Using email for business communication is very common, so as a preemptive measure, it is advantageous for you to know the guidelines of email etiquette. Proper email etiquette shows that you not only understand and accept the means of business communication, but also that you will be able to represent the organization in a professional manner if hired. Here are some ways to sharpen your email etiquette:

First Impression

Your actual email address says a lot about you. While you might have a personal email address that is fun and different, it's important to use a simple, professional one when emailing employers. If you need to make a new one for this purpose, it's always a good idea to incorporate your first and last name in a simple way. For example, JGibbs@emailaddress.com or RyanSelf@emailaddress.com.

A message subject is a great way to define your email and prepare the recipient for the context of your email. When defining the email in the message subject title, use as few as possible descriptive words (5-6 max) to highlight the main point of your email communication. An example is "Marketing Assistant Position #109387" or "Informational Interview Request on 12/23". Your email will be much more well-received with a descriptive yet concise message header than with none at all.

Body of Email

Sending an email is not the same as sending a hand-written letter to a good friend. While your friend may enjoy hearing a long winded description of what you’re up to and your goals for the future, an email to an employer should be brief and concise. State the main point of the email and try not to stray too far from that point throughout the email.

Just as with outlines and formal papers, an email needs to have a proper structure. Humans are essentially visual people, so by breaking up the email in to short paragraphs, the email becomes more easily readable by the recipient. No one wants to read a one paragraph email that goes on for two pages.

In a formal email, there should be no abbreviations, spelling mistakes, or poor punctuation. It is imperative to read, re-read, and re-read again the email before hitting send. Too often homophonic words like "they're," "there," and "their" end up in emails because the sender failed to re-read the email multiple times before sending it.

After you have re-read your email, it is important to analyze the tone of your writing. Because the words we write only account for a small amount of what we actually say, your tone in the email needs to be pleasant and polite. To start out on a positive note with your email, try using parts of your 30-second elevator pitch to give a brief yet representative description of yourself.

To keep from clogging someone else’s inbox, be sure to answer all questions asked of you. A good habit to get in to is to think of questions that could be asked in the future and then answer those questions in your email. An example is when an employer asks you what your major is and then, in another email, what your minor is. It is also wise to give options to your recipient when trying to plan something together.

Before the conclusion of the email, it is always a good idea to thank the employer or recruiter for their time and express sincere appreciation for the opportunity to interview. If you seem rude and automatically assume that the employer should cater to your requests, the employers will be less likely to put in a good word for you. Just remember, a few simple words ("Please" and "Thank you") go a long way.

Tidbits to Keep in Mind

Attachments are probably the most abused feature of emails. An unwanted attachment is not only annoying but also clogs up the recipients’ inbox. Only use attachments if the recipient specifically asked you for one (i.e. a resume). Emails with attachments may be flagged as spam, thus, the recipient never received.

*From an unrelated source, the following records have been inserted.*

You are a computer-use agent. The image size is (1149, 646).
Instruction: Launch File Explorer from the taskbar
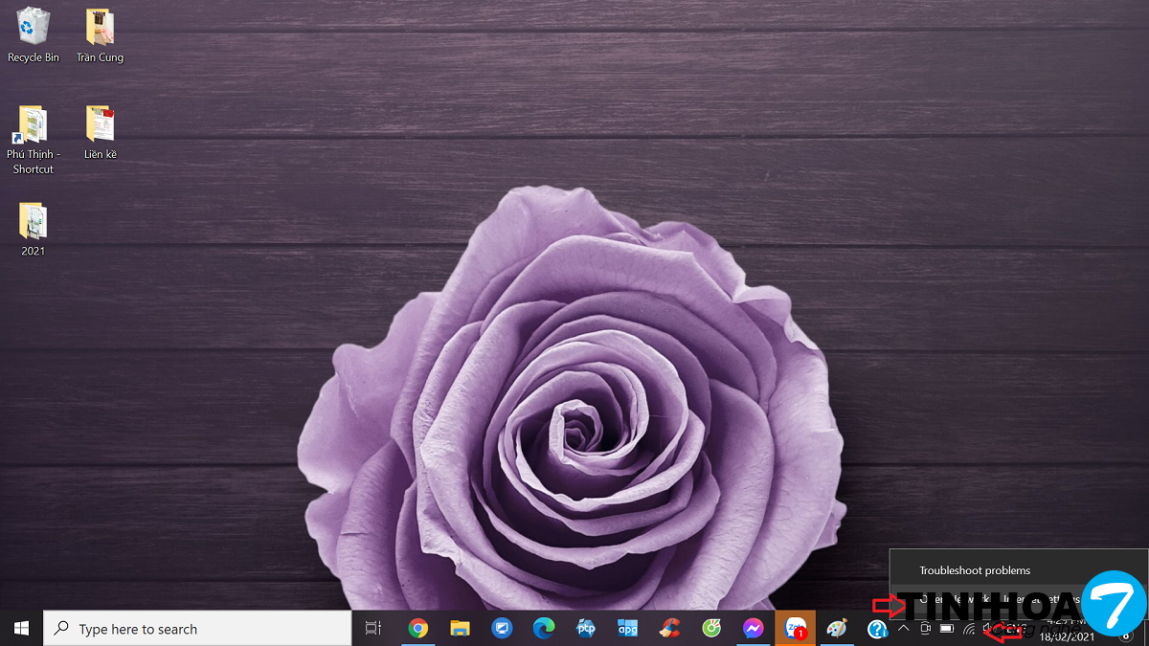460,629
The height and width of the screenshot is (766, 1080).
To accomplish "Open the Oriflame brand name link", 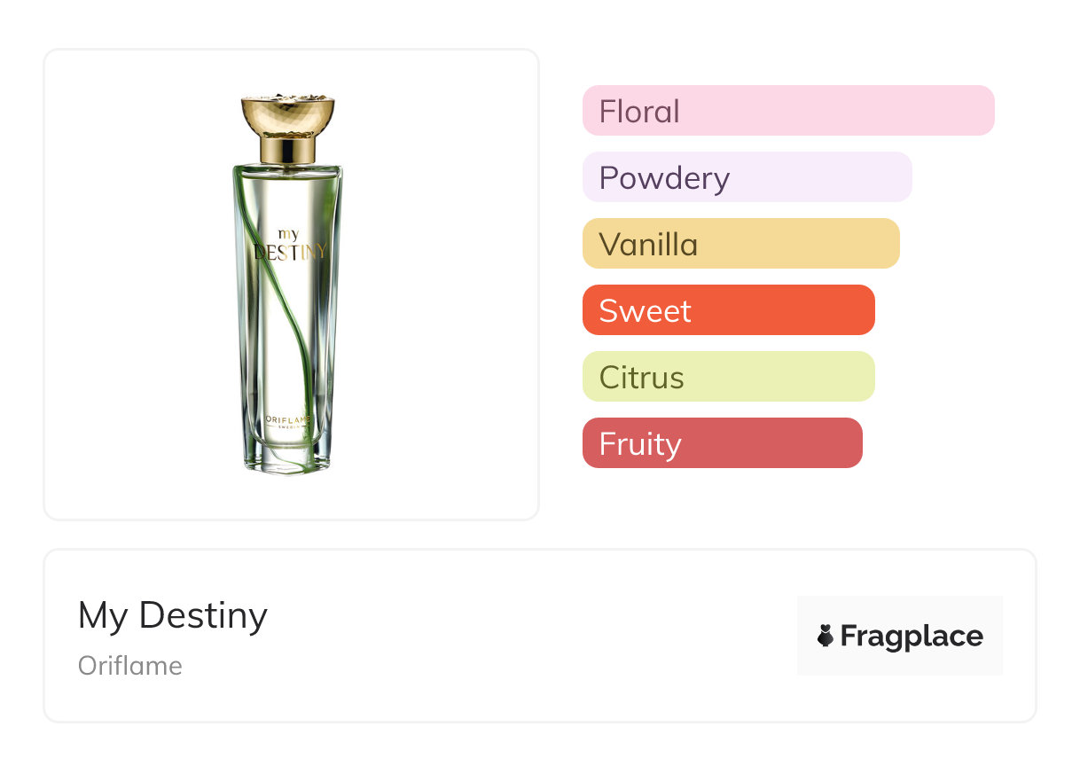I will tap(130, 666).
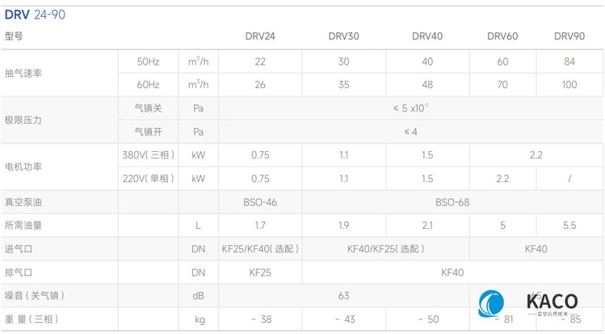The image size is (605, 334).
Task: Click the 排气口 row label
Action: [x=18, y=273]
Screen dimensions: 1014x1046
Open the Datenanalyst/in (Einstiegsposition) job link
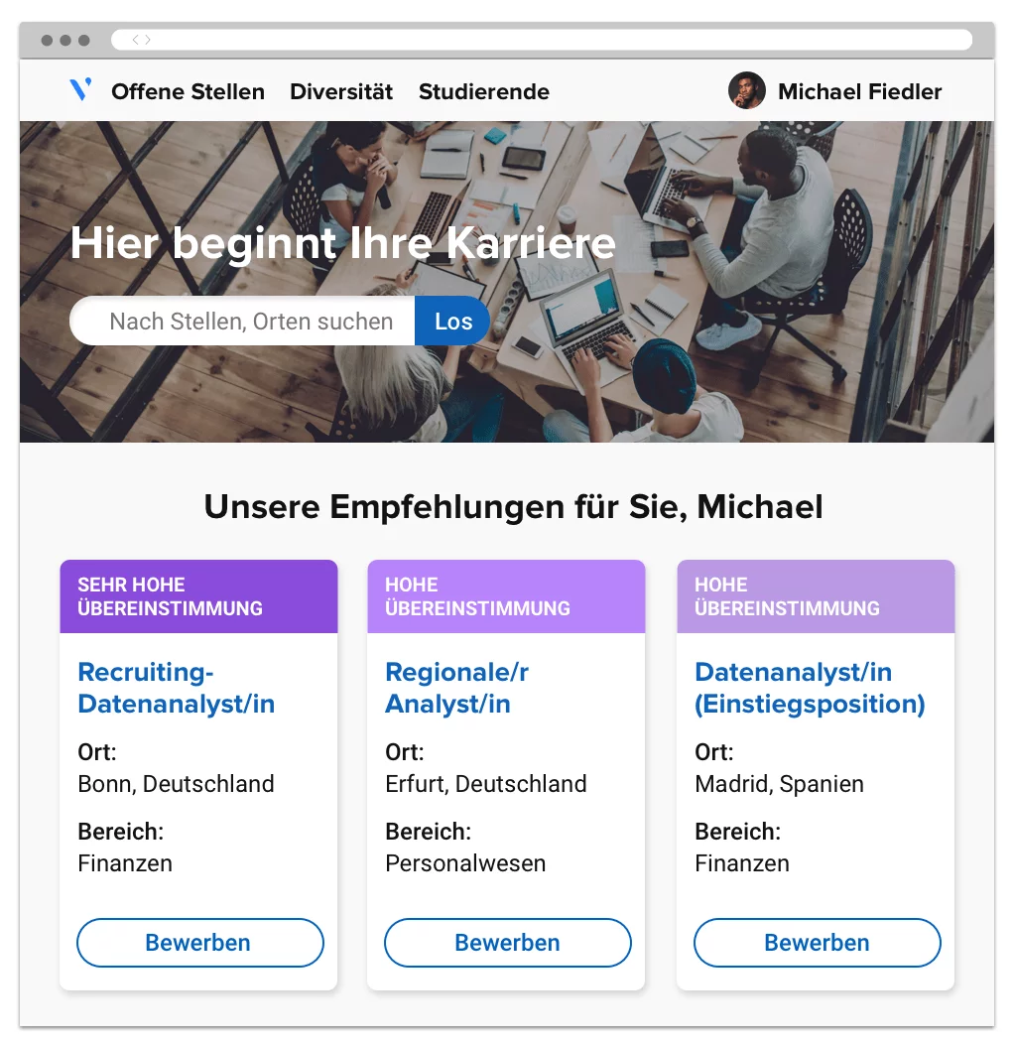coord(810,688)
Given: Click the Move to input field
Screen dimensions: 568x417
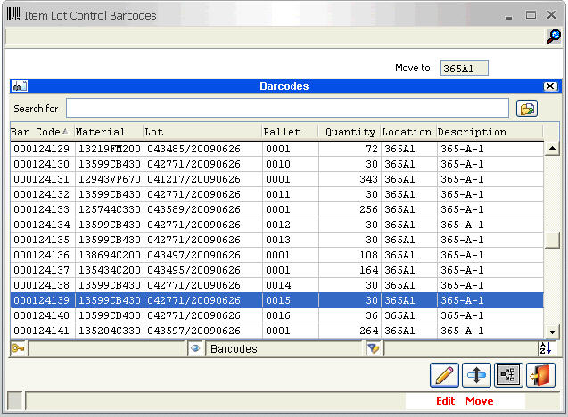Looking at the screenshot, I should click(x=465, y=68).
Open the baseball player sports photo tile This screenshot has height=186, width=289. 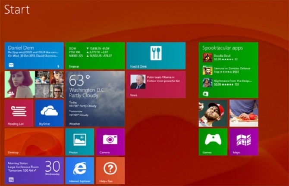tap(213, 113)
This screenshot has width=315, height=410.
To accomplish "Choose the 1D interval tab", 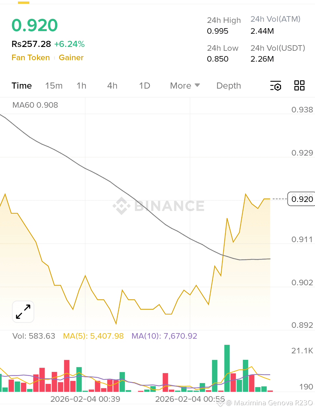I will (x=144, y=86).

As was mentioned above, your email should be read over at least twice before it is sent out. Keep in mind, however, that a response should be timely. Give yourself time to review the message but don’t wait too long and decrease the recipients reply time if it is a time-sensitive issue. Simply remember to read the email over and think the email over as well.

The most important, but often overlooked, bit of information to remember is to never give confidential information about yourself in an email. Once a piece of confidential information is out on the internet, it can most likely be found again, even if the email it was sent in is deleted. Examples of confidential information are social security number, salary, bank account number, or even discriminatory comments. Once it hits the web, it is viewable to almost anyone, so be careful with what you discuss via email.